Example A — Part‑time employee (3 fixed days per week)
Situation: An employee works every Tuesday, Thursday and Friday. Employer previously granted “one week” of calendar vacation (Mon–Sun) and deducted 7 days from the leave account. Correct method: Determine annual entitlement by workdays: 3/5 × 20 = 12 workdays per year. If the employee takes the calendar week Mon–Sun, only the three days the employee normally works in that week (Tue, Thu, Fri) should be deducted — i.e. 3 vacation days, not 7.
Example B — Shift worker with irregular patterns
Situation: A night worker has shifts that sometimes cross midnight. Courts treat vacation in terms of work obligations: if a shift spans two calendar days but is contractually one working day, the relevant question is how the workday is defined in the contract and scheduling. The BAG has previously recognised that a long shift crossing calendar boundaries may count as two workdays if the contractual or rostered obligation covers both, so employers must examine the actual contractual duties and rosters.
Example C — Full‑time employee taking two calendar weeks
Situation: A full‑time worker normally works Monday to Friday and requests two calendar weeks (14 calendar days). Correct method: Count only Monday–Friday workdays in those weeks. Two full working weeks will amount to 10 vacation days, not 14 calendar days.
Frequently asked questions (FAQ)
Here are answers to questions commonly raised about the ruling and how it affects leave calculation and administration.
Can employers keep using calendar‑day rules by agreement?
No. Where calendar‑day deductions reduce the protective core of statutory or contractual leave, they will be considered unlawful. Agreements or practices cannot undermine the statutory concept that vacation equals rest from work obligations. Any contractual wording must be interpreted consistently with the BUrlG and the BAG decision.
Do employees have claims for past over‑deductions?
Possibly. If an employer systematically deducted calendar days and that led to measurable disadvantage, employees may ask for recalculation and restitution. Whether a claim succeeds depends on the individual facts and time limits. Employees should document their case and may want legal advice.
Does the statutory minimum change?
No. The statutory minimum under the BUrlG remains as before (24 Werktage based on a six‑day week, commonly understood as 20 workdays for a five‑day week). What changed is how leave is counted when it is taken: accounting must follow the actual working days.

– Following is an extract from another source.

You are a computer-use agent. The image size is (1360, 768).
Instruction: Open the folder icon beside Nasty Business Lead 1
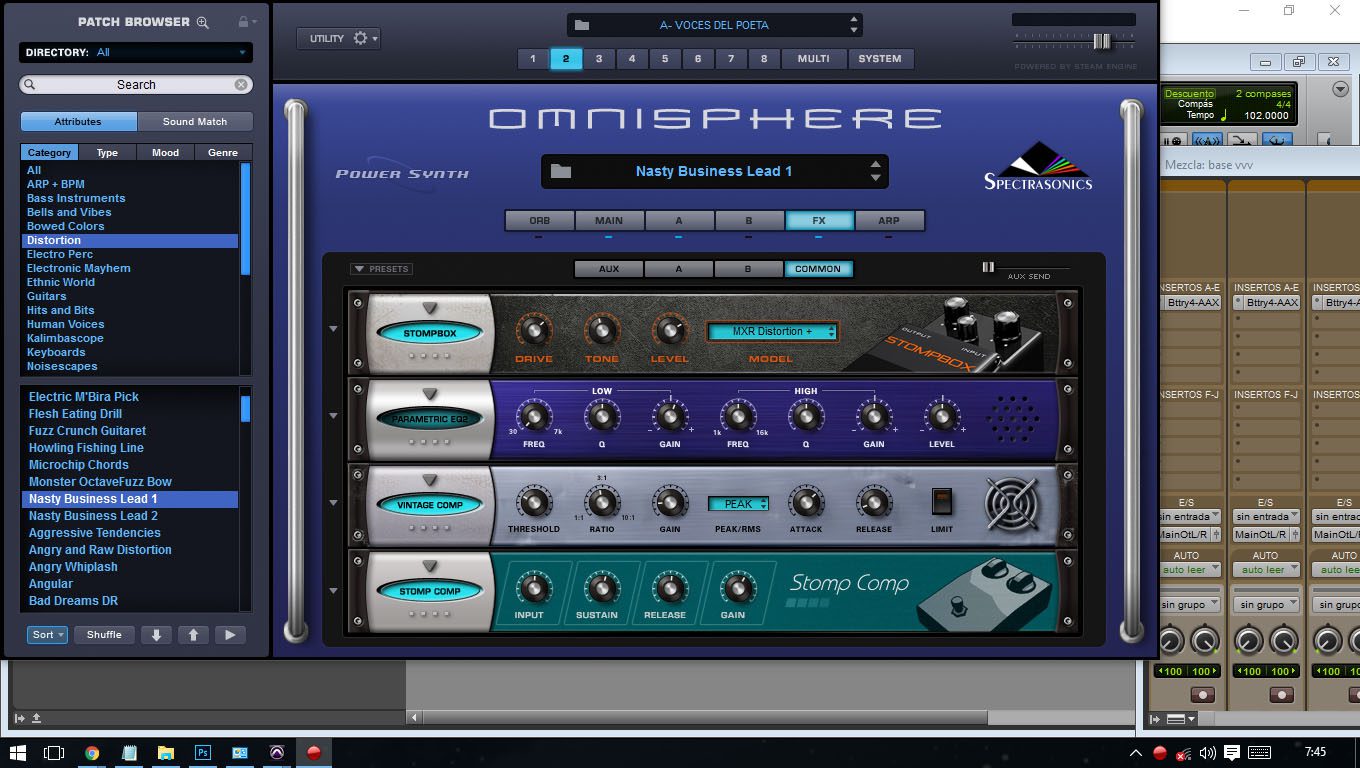tap(561, 171)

Conclusion and recommended next steps
The BAG decision is a clear signal: vacation is tied to the obligation to work and must be measured and debited in workdays, not in calendar days. Employers should review policies, update HR systems, retrain staff, and check past calculations for potential overcharging. Employees should verify how their leave was recorded and request corrections if necessary. Taking these steps will help ensure compliance with the Bundesurlaubsgesetz and the protective legal framework that governs annual leave.
Quick checklist
- Review templates and employment contracts for calendar‑day language and revise where necessary.
- Configure HR and payroll systems to debit only contractual workdays.
- Communicate changes to staff and provide examples for common work patterns.
- Run an audit of past leave bookings where calendar days were used and evaluate potential remedies.
- Document decisions and maintain transparent records to meet employer information obligations.